病院や医療機関では、医師・看護師・事務スタッフの間で迅速かつ正確な情報共有が求められます。
こうした場面で活用できるのが、Kipwise のような社内ナレッジ共有×AI対応ツールです。
チームの社内Wikiに、ChatGPTのような賢さを
「その質問、また聞いてない?」
生成AIで情報を作るだけでは、チーム全体のナレッジにはなりません。
「誰かが聞くたびにまた答える」——そんな状態を脱するには、社内に“賢いWiki”があることがカギになります。
- Slack上の会話からAIが質問を検出し、ナレッジに基づいて即座に回答
- Q&Aのやりとりを自動で蓄積し、ナレッジとして活用可能
- Googleドキュメントやスプレッドシートとも連携でき、医療マニュアルやガイドラインの共有にも最適
Slackを日常的に使っている医療チームにとって、Kipwiseは非常にフィットするソリューションです。

まとめ
医療分野におけるAIの活用は、診断支援・文書作成・個別化医療など、多岐にわたります。

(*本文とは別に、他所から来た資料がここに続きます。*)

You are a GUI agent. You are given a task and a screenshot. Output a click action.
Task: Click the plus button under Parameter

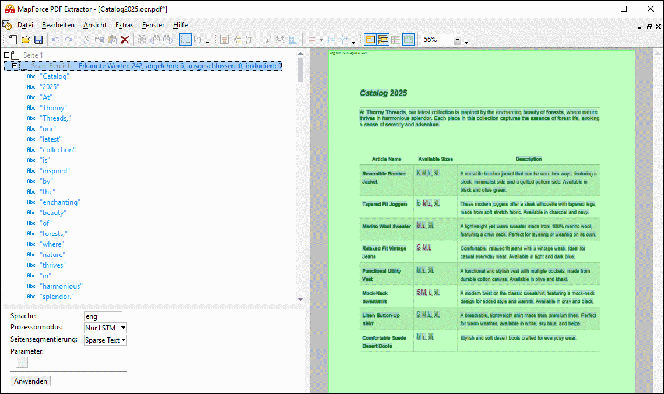[x=22, y=363]
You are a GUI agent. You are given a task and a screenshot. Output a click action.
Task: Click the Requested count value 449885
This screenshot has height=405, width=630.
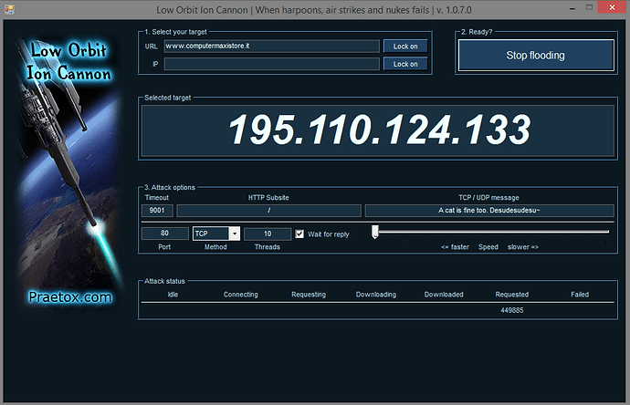click(511, 311)
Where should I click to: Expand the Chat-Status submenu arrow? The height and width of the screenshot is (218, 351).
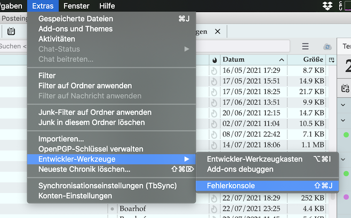tap(187, 49)
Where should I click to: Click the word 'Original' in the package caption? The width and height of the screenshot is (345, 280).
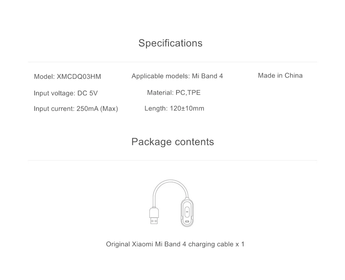click(x=118, y=244)
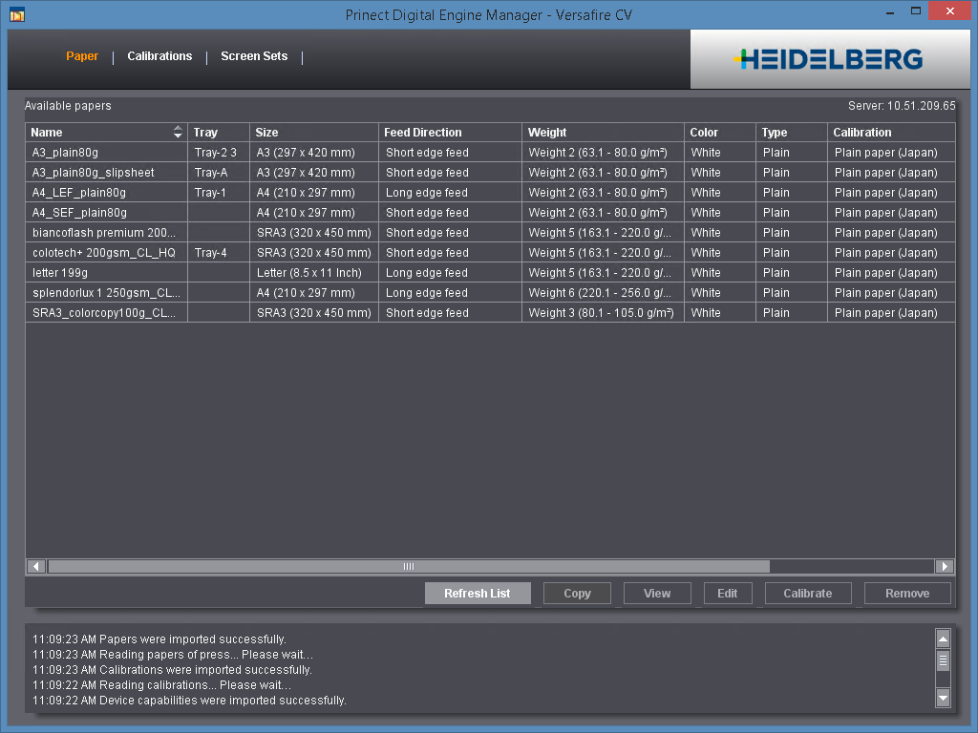Select the Paper tab
978x733 pixels.
click(x=82, y=56)

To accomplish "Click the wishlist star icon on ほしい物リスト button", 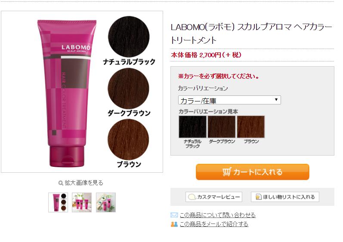I will pyautogui.click(x=259, y=197).
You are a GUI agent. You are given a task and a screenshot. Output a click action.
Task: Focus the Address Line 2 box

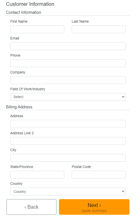click(68, 141)
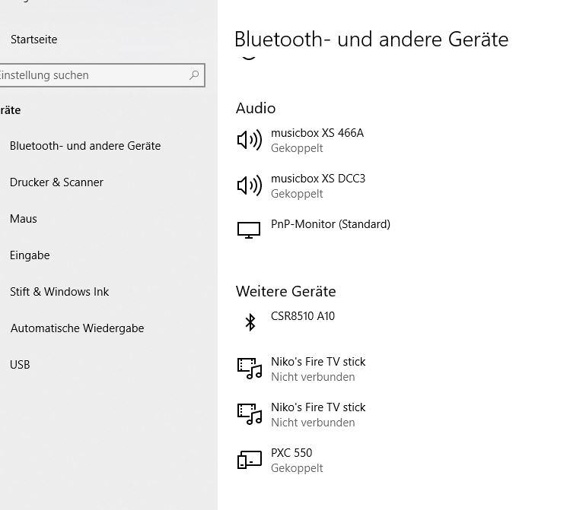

ソフトウェア開発企業がAIを活用することで、医療現場の質・効率・安全性の向上に大きく貢献しています。
そして、こうした技術を最大限に活かすためには、社内の知識を共有・再利用できるナレッジ環境の整備が欠かせません。
Kipwiseのようなツールを導入することで、AIによる業務支援+チーム全体の知識活用という、次世代の医療情報基盤を築くことができます。